● **EXCERPTED PASSAGE**:
^^^^^^^^

A tangible asset has a physical form and provides an economic value to the company—for example, a laptop, a printer, a car, plants, machinery, buildings etc.

An intangible asset does not have a physical form but still provides an economic value to the company such as brand value, trademarks, copyrights, patents, franchises, customer lists etc.

An asset (tangible or intangible) has to be depreciated over its useful life. Useful life is defined as the period during which the asset can provide economic benefit to the company. For example, the useful life of a laptop could be 4 years. Let us understand depreciation better with the help of the following example.

Zerodha, a stockbroking firm generates Rs.100,000/- from the stockbroking business. However, Zerodha incurred Rs.65,000/- towards the purchase of a high-performance computer server. The economic life (useful life) of the server is expected to be 5 years. Now if you were to look into the earning capability of Zerodha it appears that on the one hand, Zerodha earned Rs.100,000/- and on the other hand, spent Rs.65,000/- and therefore retained just Rs.35,000/-. This skews the earnings data for the current year and does not really reflect the company’s true earning capability.

Remember the asset even though purchased this year, would continue to provide economic benefits over its useful life. Hence it makes sense to spread the cost of acquiring the asset over its useful life. This is called depreciation. This means instead of showing an upfront lump sum expense (towards the purchase of an asset), the company can show a smaller amount spread across the useful life of an asset.

Thus Rs.65,000/- will be spread across the server’s useful life, which is 5. Hence 65,000/ 5 = Rs.13,000/- would be depreciated every year over the next five years. By depreciating the asset, we are spreading the upfront cost. Hence after the depreciation computation, Zerodha would now show its earnings as Rs.100,000 – Rs.13,000 = Rs.87,000/-.

We can do a similar exercise for non-tangible assets. The depreciation equivalent for non-tangible assets is called amortization.

Here is an important idea – Zerodha depreciates the cost of acquiring an asset over its useful life. However, there is an actual outflow of Rs.65,000/- paid towards the asset purchase in reality. But now, it seems like the P&L is not capturing this outflow. As an analyst, how do we get a sense of the cash movement? The cash movement is captured in the cash flow statement, which we will understand in the later chapters.

Here is the snapshot of Note 23, detailing the depreciation cost.

M3-Ch5-chart5The last line item on the expense side is “other expenses” at Rs.434.6 Crs. This is a huge amount classified under ‘other expenses’. Hence it deserves a detailed inspection.

^^^^^^^^

[Records of target positions]

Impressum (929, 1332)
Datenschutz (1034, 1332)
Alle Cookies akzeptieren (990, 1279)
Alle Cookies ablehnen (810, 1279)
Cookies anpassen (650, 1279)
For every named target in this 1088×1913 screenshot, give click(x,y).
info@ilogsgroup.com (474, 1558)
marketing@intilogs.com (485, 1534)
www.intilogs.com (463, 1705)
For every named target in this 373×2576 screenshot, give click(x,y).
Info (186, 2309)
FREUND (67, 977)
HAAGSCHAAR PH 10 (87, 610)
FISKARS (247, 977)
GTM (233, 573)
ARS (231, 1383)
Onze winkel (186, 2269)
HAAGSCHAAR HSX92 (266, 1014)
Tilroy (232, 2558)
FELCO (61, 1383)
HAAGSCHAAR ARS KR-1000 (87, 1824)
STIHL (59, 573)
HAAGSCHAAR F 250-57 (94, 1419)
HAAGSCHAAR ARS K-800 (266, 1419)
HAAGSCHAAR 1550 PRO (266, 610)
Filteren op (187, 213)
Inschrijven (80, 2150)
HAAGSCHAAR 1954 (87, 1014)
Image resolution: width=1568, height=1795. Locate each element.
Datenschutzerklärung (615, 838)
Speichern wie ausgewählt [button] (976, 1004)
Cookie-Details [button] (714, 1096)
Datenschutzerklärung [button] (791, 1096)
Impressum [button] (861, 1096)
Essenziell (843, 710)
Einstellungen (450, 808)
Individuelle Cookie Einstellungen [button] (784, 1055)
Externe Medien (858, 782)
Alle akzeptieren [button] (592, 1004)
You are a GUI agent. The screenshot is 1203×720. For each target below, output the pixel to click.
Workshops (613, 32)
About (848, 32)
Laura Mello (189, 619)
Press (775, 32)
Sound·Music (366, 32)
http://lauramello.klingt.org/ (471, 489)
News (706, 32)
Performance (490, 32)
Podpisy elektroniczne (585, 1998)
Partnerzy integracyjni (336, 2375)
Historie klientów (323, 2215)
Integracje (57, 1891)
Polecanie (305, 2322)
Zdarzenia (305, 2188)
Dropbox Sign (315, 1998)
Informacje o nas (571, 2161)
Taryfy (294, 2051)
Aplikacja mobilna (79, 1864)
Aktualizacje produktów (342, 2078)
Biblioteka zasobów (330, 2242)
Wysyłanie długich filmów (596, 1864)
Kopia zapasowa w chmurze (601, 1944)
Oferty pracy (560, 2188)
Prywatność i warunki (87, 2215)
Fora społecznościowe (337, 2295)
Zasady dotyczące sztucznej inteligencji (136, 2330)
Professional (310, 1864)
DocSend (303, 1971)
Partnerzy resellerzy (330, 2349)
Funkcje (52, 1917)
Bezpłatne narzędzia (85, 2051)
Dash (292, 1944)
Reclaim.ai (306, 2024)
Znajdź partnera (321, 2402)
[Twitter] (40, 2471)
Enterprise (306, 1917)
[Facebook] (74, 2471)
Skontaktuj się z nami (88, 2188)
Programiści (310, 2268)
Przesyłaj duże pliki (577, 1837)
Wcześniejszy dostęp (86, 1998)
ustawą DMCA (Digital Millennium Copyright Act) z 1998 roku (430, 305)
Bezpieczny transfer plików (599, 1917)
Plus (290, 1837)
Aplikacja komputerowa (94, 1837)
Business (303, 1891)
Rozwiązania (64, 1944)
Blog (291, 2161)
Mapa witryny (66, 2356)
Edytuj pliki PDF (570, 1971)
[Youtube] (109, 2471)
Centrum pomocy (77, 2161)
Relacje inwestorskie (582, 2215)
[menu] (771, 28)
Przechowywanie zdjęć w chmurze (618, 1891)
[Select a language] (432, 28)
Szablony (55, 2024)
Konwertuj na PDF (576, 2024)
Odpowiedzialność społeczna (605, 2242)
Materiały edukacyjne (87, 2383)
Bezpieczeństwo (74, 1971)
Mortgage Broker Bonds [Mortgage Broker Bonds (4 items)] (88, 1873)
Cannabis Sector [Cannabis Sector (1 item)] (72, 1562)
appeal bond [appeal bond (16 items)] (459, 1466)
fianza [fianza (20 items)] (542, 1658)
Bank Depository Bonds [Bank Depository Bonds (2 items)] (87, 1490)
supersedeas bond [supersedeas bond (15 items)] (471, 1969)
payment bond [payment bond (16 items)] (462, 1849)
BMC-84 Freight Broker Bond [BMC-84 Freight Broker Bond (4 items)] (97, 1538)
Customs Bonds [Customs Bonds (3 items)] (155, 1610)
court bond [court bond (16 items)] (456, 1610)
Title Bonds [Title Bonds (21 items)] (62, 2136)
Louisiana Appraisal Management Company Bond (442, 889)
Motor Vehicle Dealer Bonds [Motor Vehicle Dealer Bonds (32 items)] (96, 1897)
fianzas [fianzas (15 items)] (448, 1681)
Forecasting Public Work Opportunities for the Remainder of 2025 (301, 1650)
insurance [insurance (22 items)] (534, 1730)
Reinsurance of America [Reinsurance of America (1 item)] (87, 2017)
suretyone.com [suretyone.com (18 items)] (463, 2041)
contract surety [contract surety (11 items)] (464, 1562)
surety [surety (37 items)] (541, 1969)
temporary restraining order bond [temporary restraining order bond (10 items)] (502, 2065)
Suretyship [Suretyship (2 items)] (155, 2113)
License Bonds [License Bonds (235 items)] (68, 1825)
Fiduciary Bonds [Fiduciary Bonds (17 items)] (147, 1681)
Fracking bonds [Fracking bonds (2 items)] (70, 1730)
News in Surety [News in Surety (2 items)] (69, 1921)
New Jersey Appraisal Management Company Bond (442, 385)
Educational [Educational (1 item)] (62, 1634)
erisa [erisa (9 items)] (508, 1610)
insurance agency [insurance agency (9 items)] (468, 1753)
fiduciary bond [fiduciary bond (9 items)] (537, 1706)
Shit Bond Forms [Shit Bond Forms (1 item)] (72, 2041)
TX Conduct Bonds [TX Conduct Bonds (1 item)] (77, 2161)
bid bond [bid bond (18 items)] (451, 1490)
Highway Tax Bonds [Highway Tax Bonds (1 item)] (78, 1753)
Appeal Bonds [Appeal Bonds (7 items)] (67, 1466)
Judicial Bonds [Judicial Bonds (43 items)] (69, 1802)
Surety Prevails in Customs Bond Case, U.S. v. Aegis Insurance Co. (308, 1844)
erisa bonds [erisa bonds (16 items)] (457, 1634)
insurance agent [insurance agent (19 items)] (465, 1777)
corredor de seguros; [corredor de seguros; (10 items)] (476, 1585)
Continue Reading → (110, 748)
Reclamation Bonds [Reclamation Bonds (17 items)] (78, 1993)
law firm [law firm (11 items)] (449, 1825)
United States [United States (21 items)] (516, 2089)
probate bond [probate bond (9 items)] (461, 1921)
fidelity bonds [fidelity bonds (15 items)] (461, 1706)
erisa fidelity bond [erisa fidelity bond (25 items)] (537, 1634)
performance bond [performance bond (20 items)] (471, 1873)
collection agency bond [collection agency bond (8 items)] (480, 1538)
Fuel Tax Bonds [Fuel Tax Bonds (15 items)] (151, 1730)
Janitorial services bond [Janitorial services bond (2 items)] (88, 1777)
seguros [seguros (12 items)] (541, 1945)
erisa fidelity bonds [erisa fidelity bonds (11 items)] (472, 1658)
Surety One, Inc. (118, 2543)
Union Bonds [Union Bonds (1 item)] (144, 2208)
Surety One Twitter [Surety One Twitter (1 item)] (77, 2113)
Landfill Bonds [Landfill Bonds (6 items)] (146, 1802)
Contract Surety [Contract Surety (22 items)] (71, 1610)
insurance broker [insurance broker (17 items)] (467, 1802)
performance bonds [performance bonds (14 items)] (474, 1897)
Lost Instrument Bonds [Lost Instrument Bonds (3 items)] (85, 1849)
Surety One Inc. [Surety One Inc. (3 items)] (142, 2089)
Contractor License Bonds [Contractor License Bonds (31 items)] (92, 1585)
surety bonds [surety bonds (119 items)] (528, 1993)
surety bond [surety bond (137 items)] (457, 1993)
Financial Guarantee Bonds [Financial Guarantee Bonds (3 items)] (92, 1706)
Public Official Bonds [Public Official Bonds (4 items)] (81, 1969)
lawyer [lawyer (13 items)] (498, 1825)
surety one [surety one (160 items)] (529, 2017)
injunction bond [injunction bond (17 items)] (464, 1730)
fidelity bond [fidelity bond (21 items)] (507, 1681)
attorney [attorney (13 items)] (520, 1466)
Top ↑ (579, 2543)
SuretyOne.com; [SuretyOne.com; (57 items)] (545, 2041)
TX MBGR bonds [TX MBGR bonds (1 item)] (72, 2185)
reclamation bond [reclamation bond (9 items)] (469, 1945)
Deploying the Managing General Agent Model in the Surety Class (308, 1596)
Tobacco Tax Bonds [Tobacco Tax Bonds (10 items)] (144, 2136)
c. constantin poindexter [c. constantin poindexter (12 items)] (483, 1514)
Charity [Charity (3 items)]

^^^^^^^^

● **LIST OF TASKS**:
a - Copy out the part of the depreciation text that opens with the words containing "Thus Rs.65,000/- will" and closes with "Rs.13,000 = Rs.87,000/-.".
b - Carry the depreciation text forward from its final sentence.
You won't need the lines to do this.

● **OUTPUTS IN ORDER**:
a -
Thus Rs.65,000/- will be spread across the server’s useful life, which is 5. Hence 65,000/ 5 = Rs.13,000/- would be depreciated every year over the next five years. By depreciating the asset, we are spreading the upfront cost. Hence after the depreciation computation, Zerodha would now show its earnings as Rs.100,000 – Rs.13,000 = Rs.87,000/-.

b -
M3-Ch5-chart6

M3-Ch5-chart7

From the note, it is quite clear that other expenses include manufacturing, selling, administrative and other expenses. The details are mentioned in the note. For example, Amara Raja Batteries Limited (ARBL) spent Rs.27.5 Crs on advertisements and promotional activities.

Adding up all the expenses mentioned in the expense side of P&L, it seems that Amara Raja Batteries has spent Rs.2941.6 Crs.

5.2 – The Profit before tax

It refers to the net operating income after deducting operating expenses but before deducting taxes and interest. Proceeding further on the P&L statement, we can see that ARBL has mentioned their profit before tax and exceptional item numbers.

Put the profit before tax (PBT) is:

Profit before Tax = Total Revenues – Total Operating Expenses

= Rs.3482 – Rs.2941.6

=Rs.540.5

However, there seems to be an exceptional item/ extraordinary item of Rs.3.8 Crs, which needs to be deducted. Exceptional items/ extraordinary items are expenses occurring at one odd time for the company, and the company does not foresee this as a recurring expense. Hence they treat it separately on the P&L statement.

Hence profit before tax and extraordinary items will be:

= 540.5 – 3.88

= Rs.536.6 Crs

The snapshot below (extract from P&L) shows the PBT(Profit Before Tax)  of ARBL:

M3-Ch5-chart8

5.3 – Net Profit after tax

After-tax, the net operating profit is defined as its operating profit after deducting its tax liability. We are now looking into the last part of the P&L statement, the profit after tax. This is also called the bottom line of the P&L statement.

M3-Ch5-chart9

As you can see from the snapshot above, to arrive at the profit after tax (PAT), we need to deduct all the applicable tax expenses from the PBT. Current tax is the corporate tax applicable for the given year. This stands at Rs.158 Crs.  Besides this, there are other taxes that the company has paid. All taxes together total upto Rs.169.21 Crs. Deducting the tax amount from the PBT of Rs.536.6 gives us the profit after tax (PAT) at Rs.367.4 Crs.

Hence Net PAT = PBT – Applicable taxes.

The last line in the P&L statement talks about basic and diluted earnings per share. The EPS is one of the most frequently used statistics in financial analysis. EPS also serves to assess the stewardship and management role performed by the company directors and managers. The earnings per share (EPS) is a very sacred number which indicates how much the company is earning per face value of the ordinary share. It appears that ARBL is earning Rs.21.51 per share. The detailed calculation is as shown below:

M3-Ch5-chart10

The company indicates that 17,08,12,500 shares are outstanding in the market. Dividing the total profit after tax number by the outstanding number of shares, we can arrive at the earnings per share number. In this case:

Rs.367.4 Crs divided by 17,08,12,500 yields Rs.21.5 per share.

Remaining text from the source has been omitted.